Knowledge of the bronchial artery anatomy, together with an understanding of the pathophysiologic features of massive hemoptysis, is essential for planning and performing BAE in affected patients. In our experience, the descending aorta view in fluoroscopy was divided into three zones: zone 1 is nearby the left bronchus; zone 2 is located above the left bronchus and zone 3 is below the left bronchus. This classification helped in detecting abnormal blood vessels during embolization. The most common affected area was is zone one, followed by zone two. In about 70% of cases, abnormal arteries originate from the aorta nearby and upper than the left bronchus. However, in some cases, multiple vessels were involved simultaneously from several zones.

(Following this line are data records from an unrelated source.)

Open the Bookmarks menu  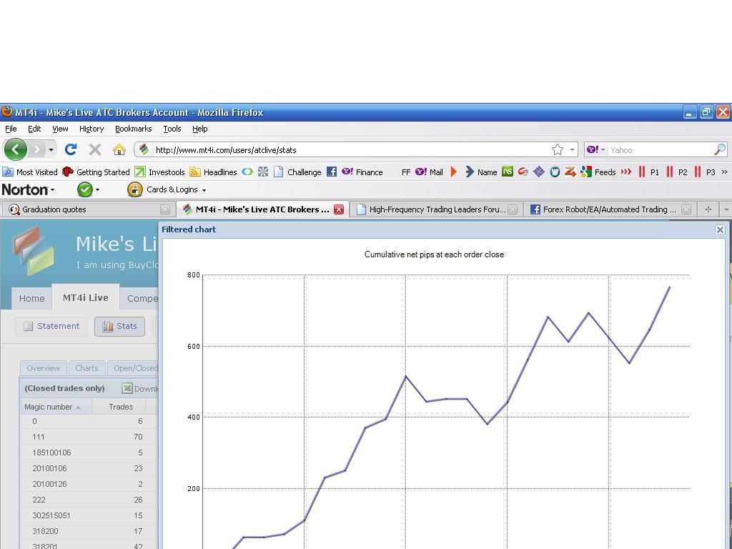pyautogui.click(x=133, y=129)
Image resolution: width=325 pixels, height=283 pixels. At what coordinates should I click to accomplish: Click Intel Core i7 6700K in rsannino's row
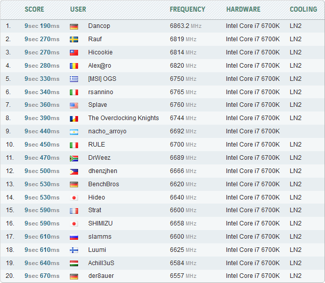(253, 92)
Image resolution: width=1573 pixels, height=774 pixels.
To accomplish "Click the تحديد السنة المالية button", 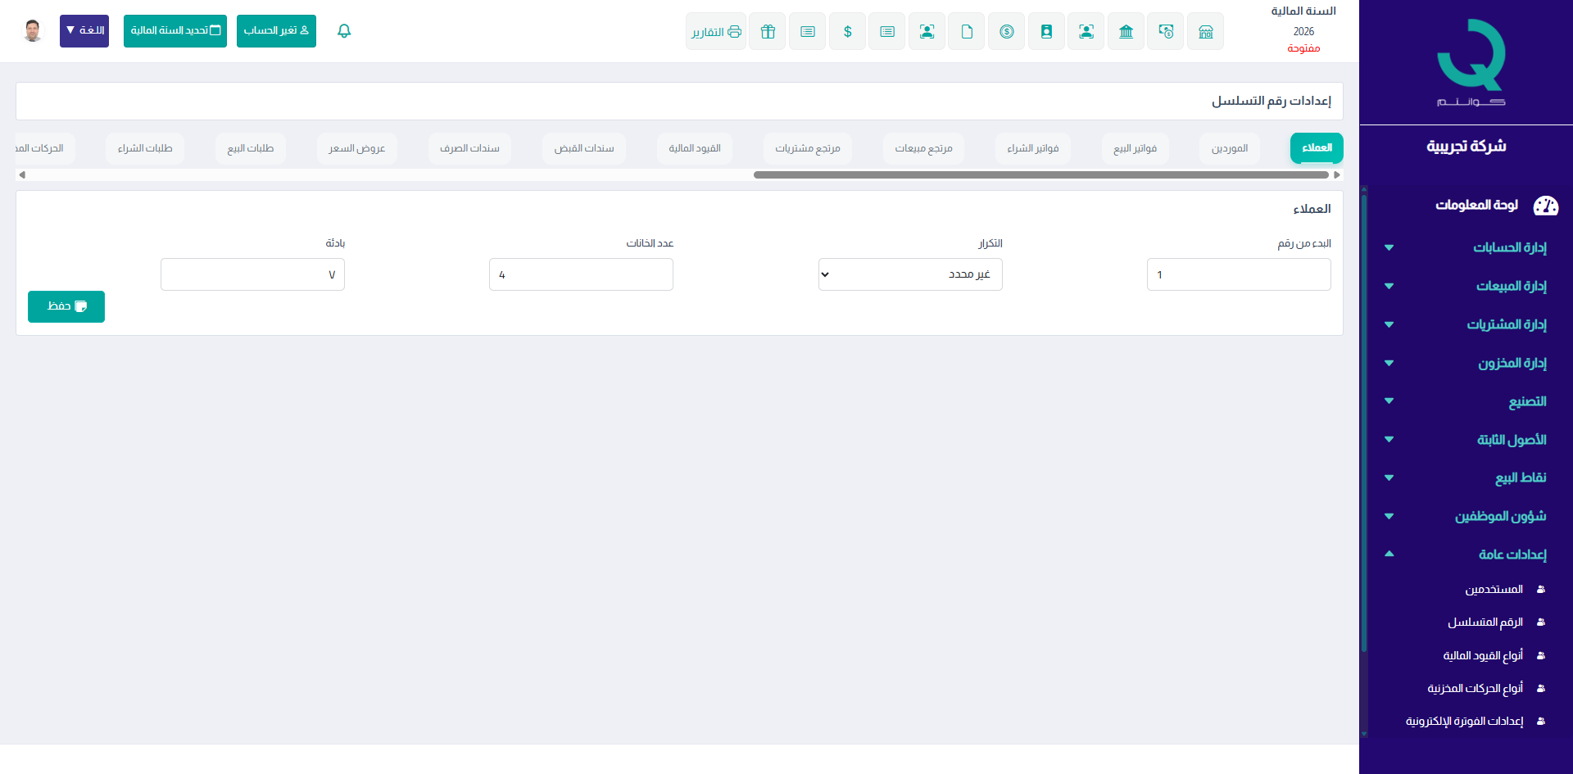I will tap(175, 31).
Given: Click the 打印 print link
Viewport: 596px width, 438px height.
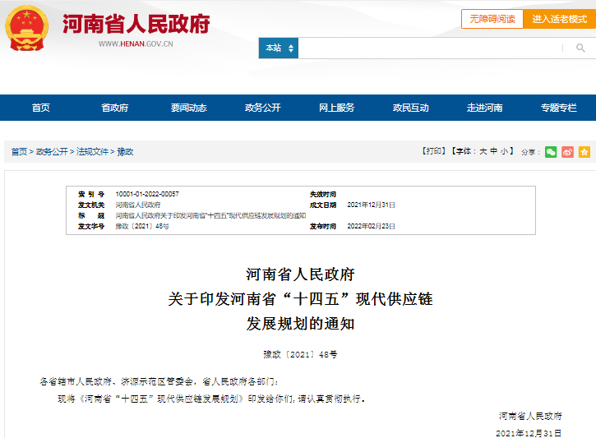Looking at the screenshot, I should 433,151.
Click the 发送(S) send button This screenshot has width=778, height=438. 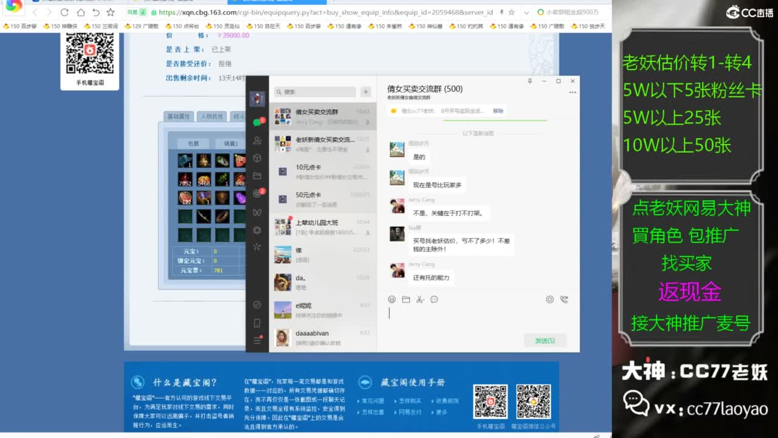pos(545,339)
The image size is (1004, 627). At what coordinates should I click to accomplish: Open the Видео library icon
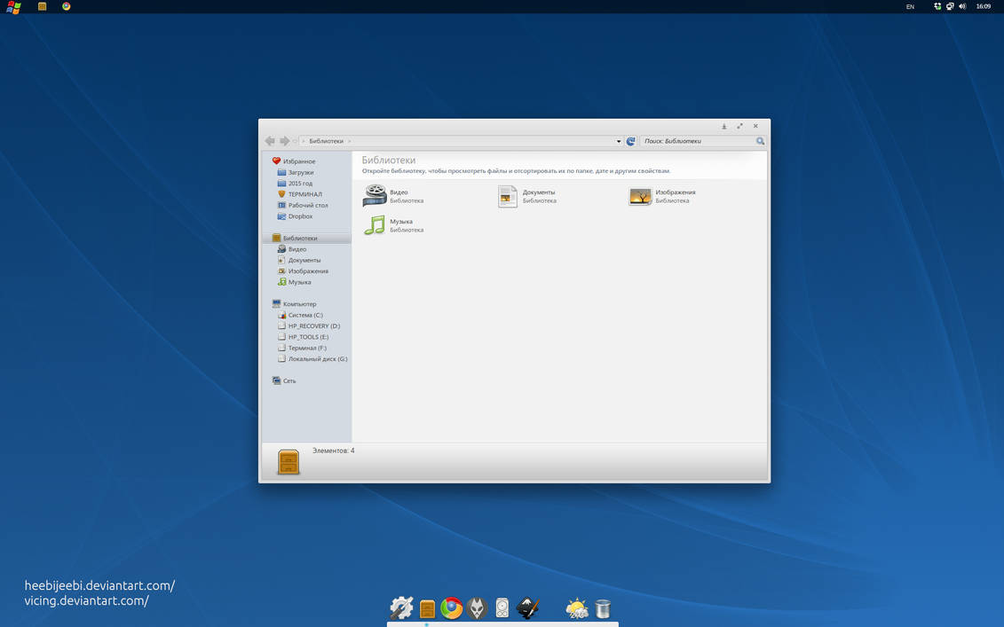(376, 195)
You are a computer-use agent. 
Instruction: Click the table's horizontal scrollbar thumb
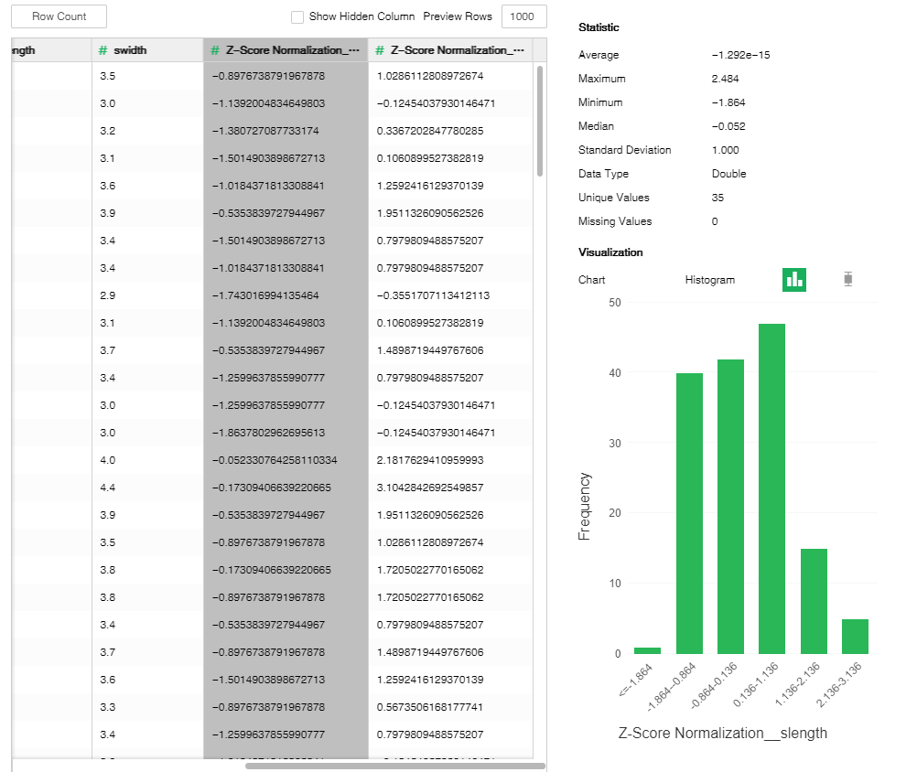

Angioembolization of the bronchial artery, rigid and flexible bronchoscopy, and surgery have all been suggested as treatment options to control and treat bleeding in patients with massive hemoptysis. However, there is still no clear protocol for the role of each of these procedures and how to prioritize them [20]. Due to the high mortality rate of emergent surgery in patients with massive hemoptysis (about 40%) [19], in this study, an attempt was made to postpone the surgery even if the patient was a candidate for thoracotomy surgery based on the findings of CT scan, and consider bronchial angioembolization beforehand if possible [28], in which case the probability of death was expected to be much lower (7.1% to 18.2%) [4]. In 2018, Springer et al. presented results of angioembolization of bronchial arteries in 30 patients who underwent 47 procedures from 2011 to 2017 [29]. In 95% of patients, rapid success in controlling hemoptysis was achieved and 10% of patients had recurrence during the first 3 days, 4 of whom underwent BAE again and had no recurrence within 63 months. Eleven patients (36%) had relapses requiring BAE [29]. Numerous causes, such as tuberculosis, aspergilloma, systemic non-bronchial accessory blood flow, or bronchopulmonary shunts have been identified as causes of recurrent bleeding after angioembolization [27-29]. Although the results of several studies have shown that the early success rate of this minimally invasive procedure in controlling severe bleeding is very high (70% to 99%), the one-month recurrence rate of hemoptysis (58%) is still considerable [26]. The finding of our study demonstrated one month, three-month, and one-year bleeding recurrence was 11%, 3%, and 15% of patients, respectively. That is comparable with global results, likely due to technical and procedural differences used in our center as described below.

Conclusion

Preemptive angioembolization of abnormal but non-bleeding vessels during BAE in tuberculosis and bronchiectasis patients seems to prevent further recurrence. It may help decrease mortality due to the fact that the highest prevalence of hemoptysis is observed in these patients’ population. Adapting super-selective methods using a microcatheter when there is suspicion of aberrant spinal branches or others coming from the internal mammary or subclavian artery is recommended in order to occlude the culprit vessel only and avoid complications.